The Model Context Protocol has had a credibility gap since it launched: it described a clean way for AI assistants to talk to tools, but every connection required a separate per-user OAuth flow. Roll it out to a 500-person engineering org with twelve MCP connectors and you have six thousand individual consent screens to manage — none of them visible to IT, none of them revocable in bulk.
Enterprise-Managed Authorization, published June 18 as a stable MCP extension, closes that gap. The mechanism is called ID-JAG — Identity Assertion JWT Authorization Grant. Instead of each user completing a separate OAuth round-trip per MCP server, the client obtains an identity assertion JWT from the organization’s identity provider during normal single sign-on, then presents that JWT to the MCP server’s authorization endpoint in exchange for an access token. The user sees no consent screen. The MCP server knows who the user is and what they’re authorized to access, derived from the groups and roles they already carry in the IdP.
Okta is the first supported identity provider, using its Cross App Access (XAA) protocol as the integration point. The admin workflow is: configure the MCP server as a connected app in Okta, assign it to the relevant user groups, and you’re done. Users accessing Claude, Claude Code, or VS Code 1.123 — the three clients shipping support at launch — get the configured servers available immediately on their next login.

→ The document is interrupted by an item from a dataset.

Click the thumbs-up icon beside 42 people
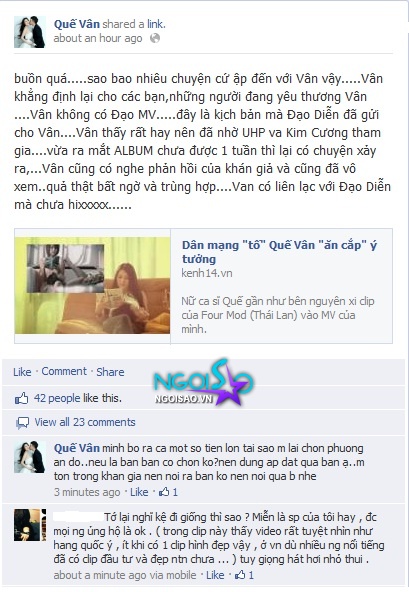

The list of MCP services supporting EMA at launch is notable: Asana, Atlassian, Canva, Figma, Granola, Linear, and Supabase are in, with Slack coming. These aren’t toy integrations — this covers the project management, design, and collaboration tools that form a large share of what knowledge workers actually need connected to their AI assistant. The fact that Anthropic and Microsoft are implementing on the client side simultaneously, rather than one of them dragging, matters too. Protocol specs without reference implementations are just documents.
The technical design makes a reasonable choice about trust boundaries. The ID-JAG isn’t just a renamed access token — it’s a short-lived assertion that the IdP signs about the user’s identity and group membership. The MCP server can validate this cryptographically and derive access decisions from it, without needing to call back to the IdP for every request. This is federated identity done properly: the MCP server participates in the organization’s trust fabric rather than maintaining its own user database.
From a threat model perspective, the interesting change is that authorization policy now lives in the IdP rather than scattered across individual MCP server configurations. An employee leaving the company gets their MCP access revoked when their IdP account is suspended — automatically, consistently, with no manual cleanup across twelve separate tool integrations. That’s the operational improvement IT actually cares about.
What’s still missing is a multi-IdP story. Okta first is a reasonable starting point given its enterprise market share, but organizations running Azure AD, Google Workspace, or Keycloak need their own implementations. The extension spec is open; the question is who builds those connectors and on what timeline.
The bigger picture: MCP spent its first year as a protocol that developers found interesting and enterprises found impractical. Enterprise-Managed Authorization is a necessary step toward the latter being able to say yes. It won’t be the last — logging, auditing, and data-residency controls are all still open questions — but it’s the one that clears the first gate.